The Society are interested not just in amenity, as many local societies are, but in sailing, agriculture, and all forms of life around the lake. Their chairman wrote to The Times not long ago explaining the difficulties of a small community in making representations to Parliament, especially when they are, as at present, facing two threats, and this is not the bigger one. I hope it is not intruding on your Lordships' time this afternoon if I make their representations to the House. They had hoped to join others in a Petition, but no-one was prepared to follow them on the agriculture and drainage points alone; and they could not "go it alone". They are not opposed to many of the other features of the Bill, and they will be extremely grateful for the assurances which my noble friend has given to-day. I hope that these assurances will lead to a sympathetic administration and a feeling that farming is at least as important as the fish.

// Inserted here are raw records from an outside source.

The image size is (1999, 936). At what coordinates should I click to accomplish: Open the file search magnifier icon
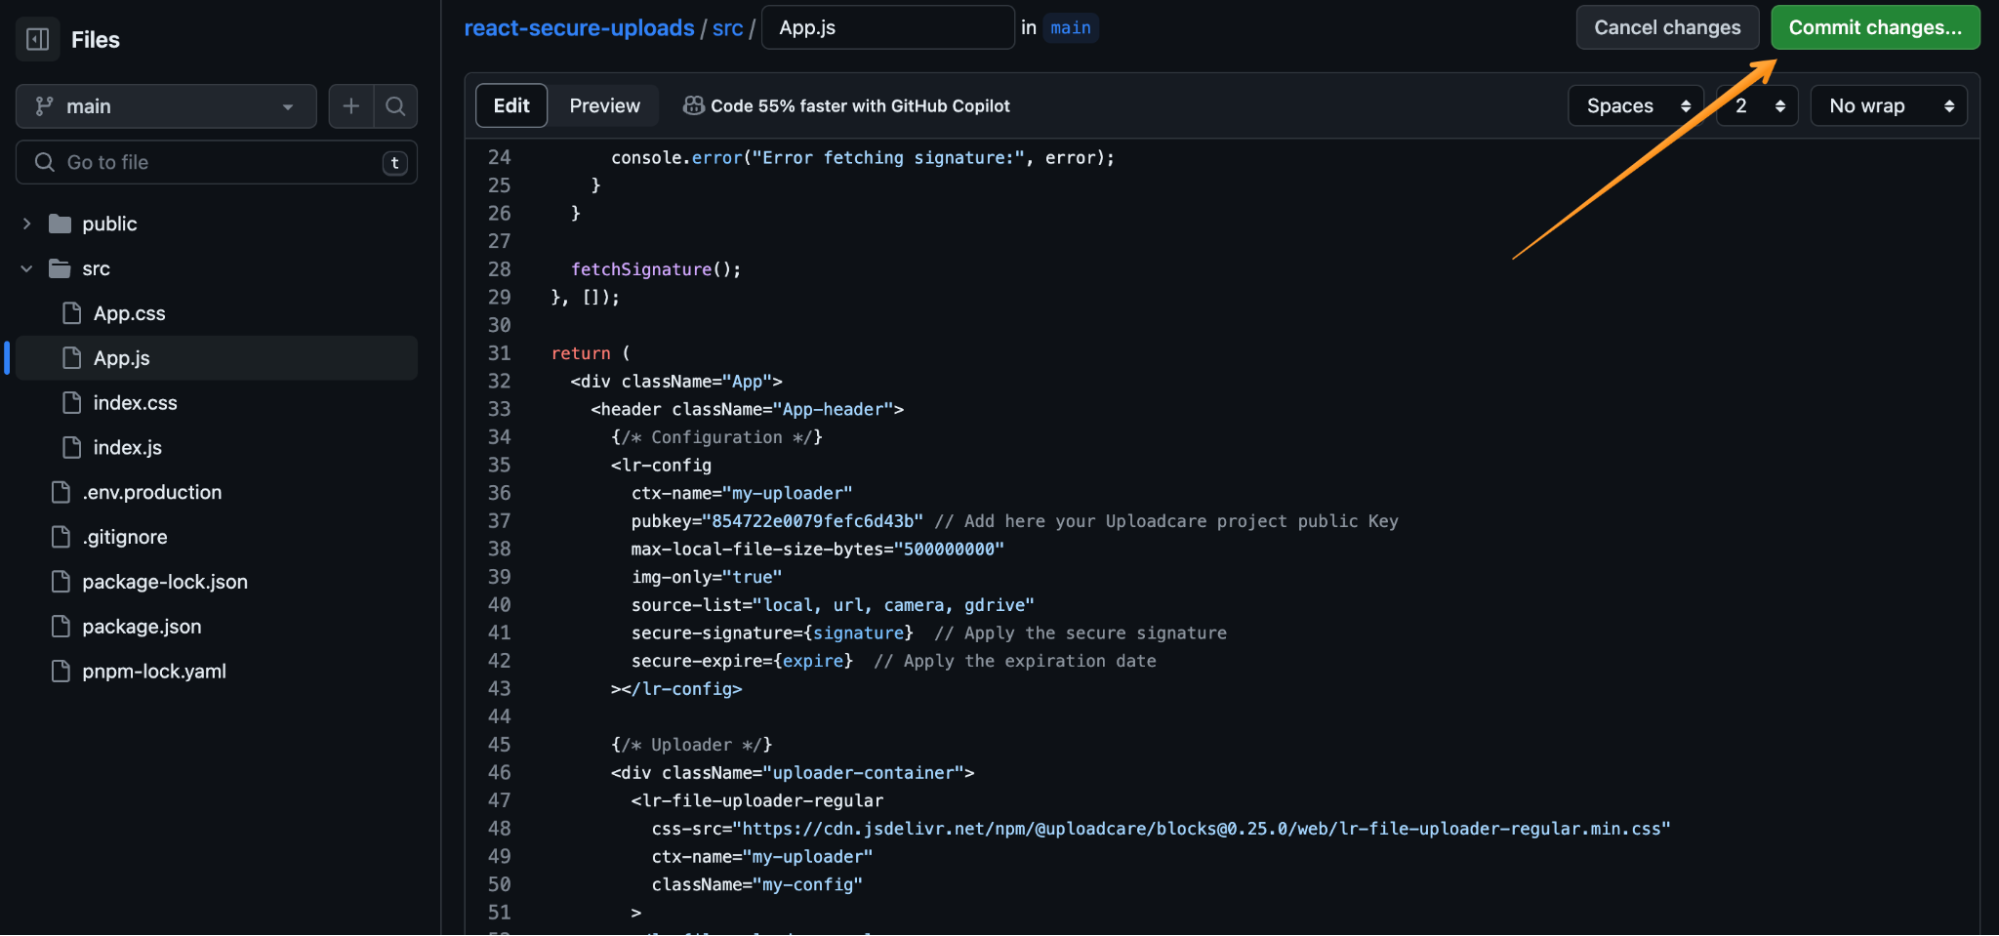point(396,106)
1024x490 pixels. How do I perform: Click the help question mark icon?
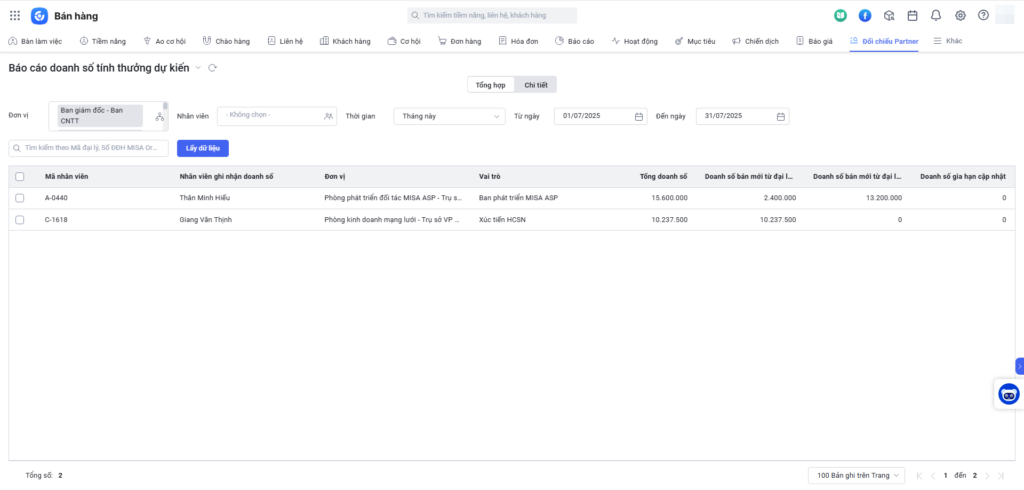click(983, 15)
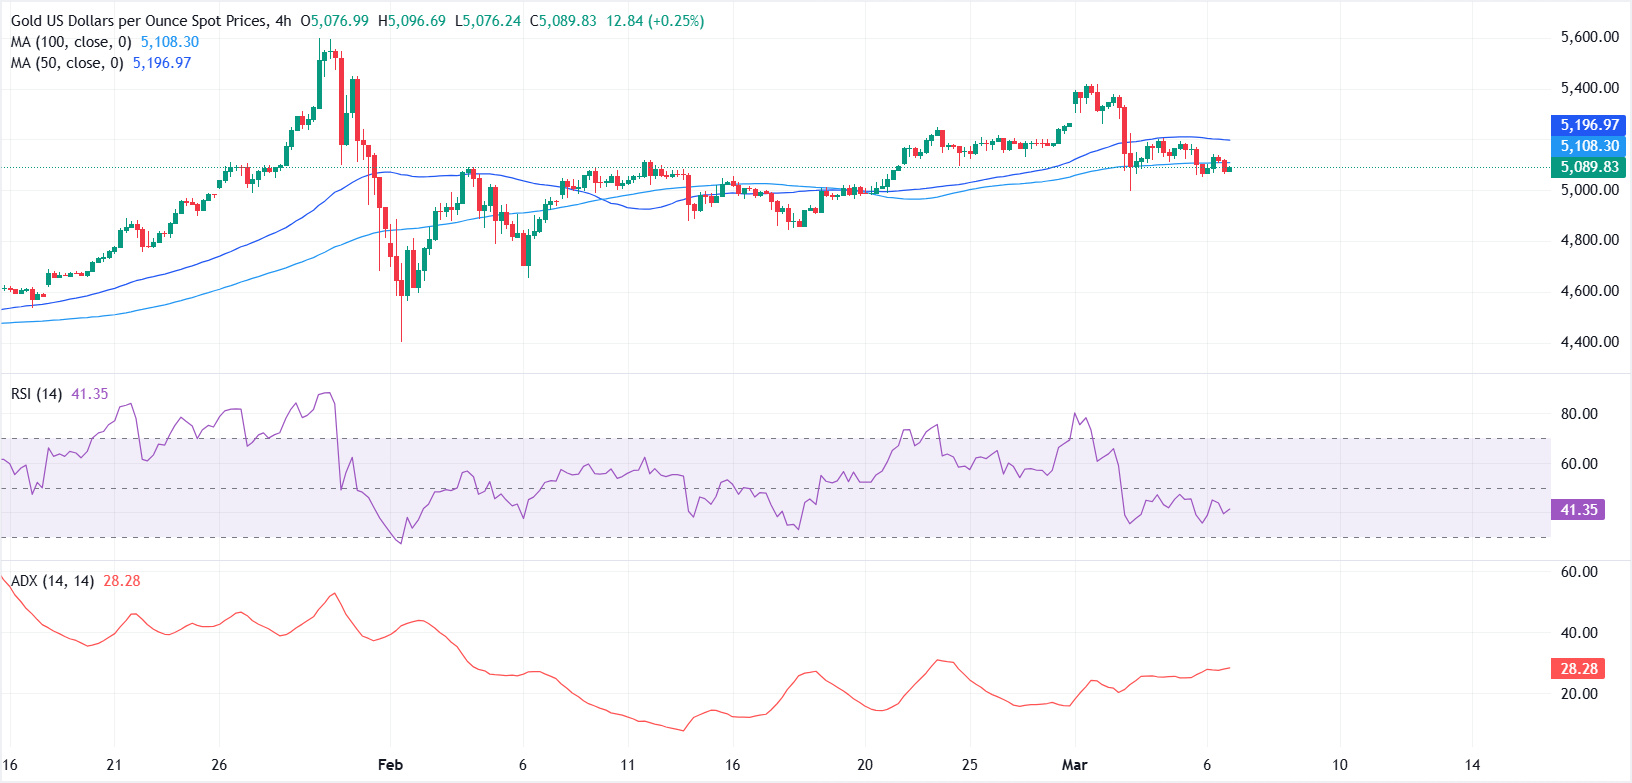Click the 80.00 level on RSI scale
Screen dimensions: 1632x783
coord(1579,414)
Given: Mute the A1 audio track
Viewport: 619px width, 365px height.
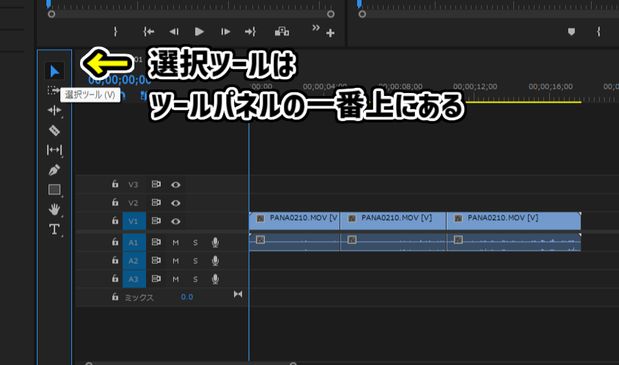Looking at the screenshot, I should tap(176, 243).
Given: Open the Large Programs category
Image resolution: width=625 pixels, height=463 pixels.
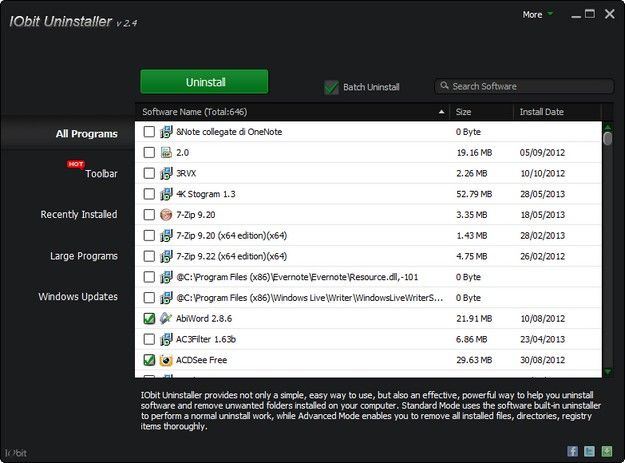Looking at the screenshot, I should point(83,256).
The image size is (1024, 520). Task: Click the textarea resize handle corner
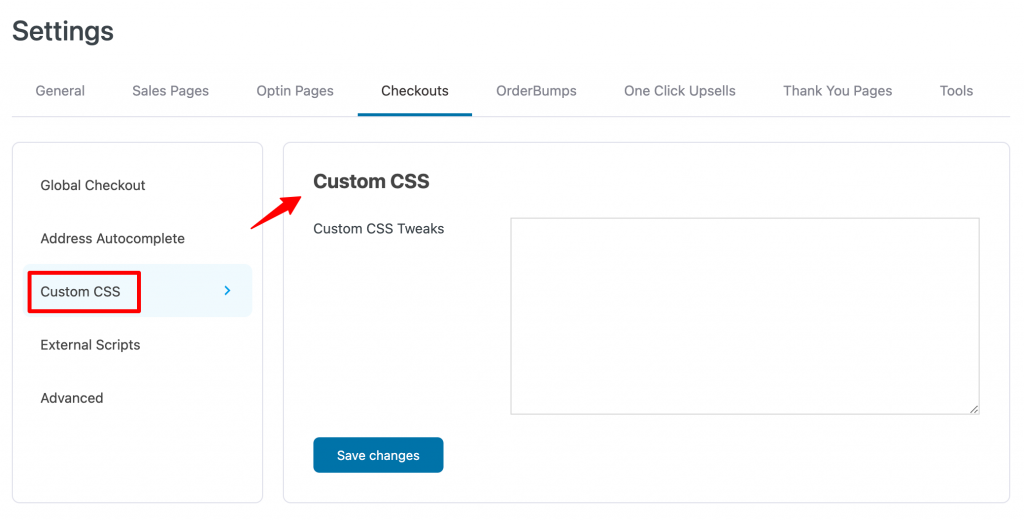coord(974,410)
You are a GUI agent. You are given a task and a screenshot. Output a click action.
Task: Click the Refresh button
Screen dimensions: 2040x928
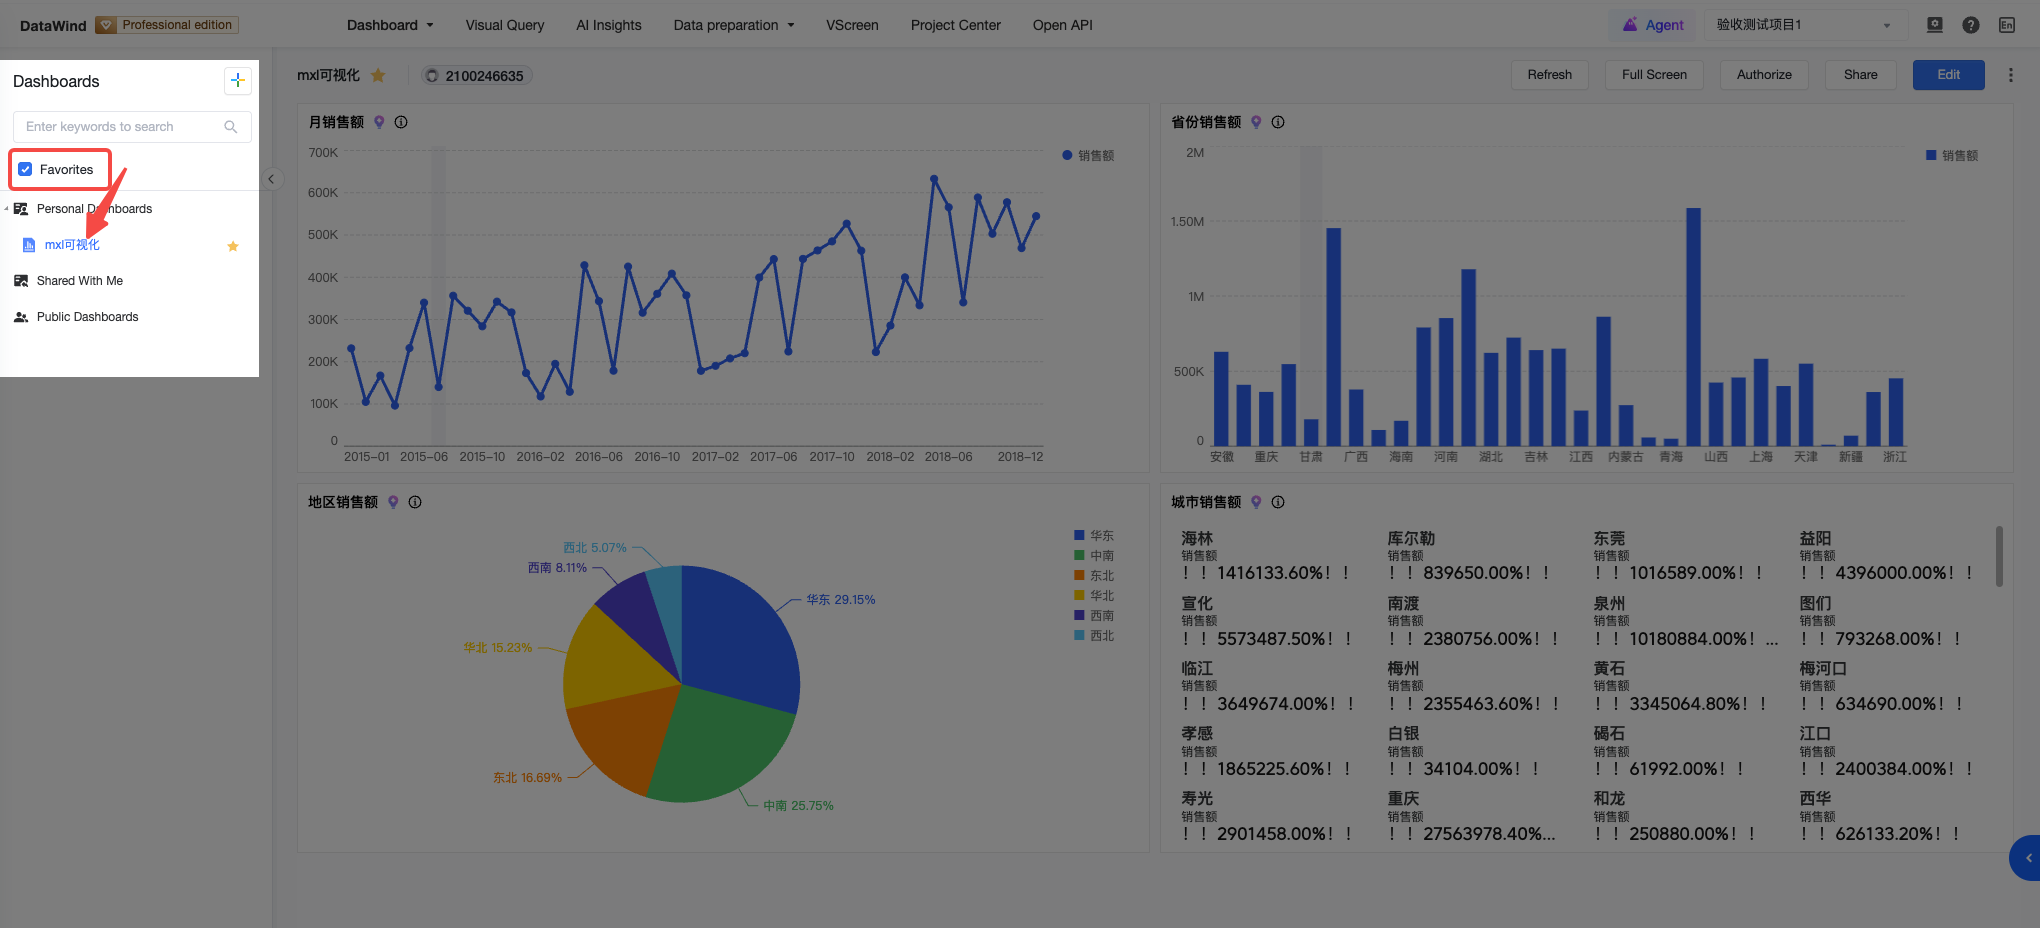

In conclusion, I should like to ask my noble friend Lord Sandford two questions, of which I have given him notice, which are relevant to this issue. The first is why West Cumberland—and that is the area around Workington and Whitehaven—has been passed over as a site for an experimental desalination plant: because all the features would seem to be there. The claims of this area would seem to be stronger than those of the Ipswich area, where I believe a start is being made. I hope this is not just because Cumberland is further away from London; that it is not a case of "out of sight out of mind". There is no mention in the Water Resources Board's Report, Water Resources in the North, of desalination.

The second question refers to Scotland. Although the Water Resources Beard sometimes seems to overlook it, the North of England has a common boundary with Scotland and on the North of the Solway there are considerable water resources, with only limited claims on them. The Board's Report completely overlooks the supplies on the North side of the Solway, which an amateur would think might be piped across the estuary to supply the needs of West Cumberland, the surplus then being fed down into the Manchester supply. This would save us in the future from these claims on the Lake District, one after another. As I represented earlier on, I am sure that this is not the last claim. I believe that the Water Resources Board have done an exercise to see whether some of this water could be used to meet the needs of the North-East of England, but none so far as I know has been done to try to meet the needs of the North-West.

My Lords, I think we should all be grateful to the Bassenthwaite Society for bringing some of these points to our attention. The consequences of the scheme could lead to quite unnecessary damage in the National Park. The Society have performed the same sort of service as the noble Lord, Lord Birkett did when he spoke in this House eight years ago, when Ullswater was threatened, though on an entirely different scale. If the Bassenthwaite Society have been less easily satisfied than some of the others who considered petitioning, I think, my Lords, you would agree that they have also helped towards a better final outcome.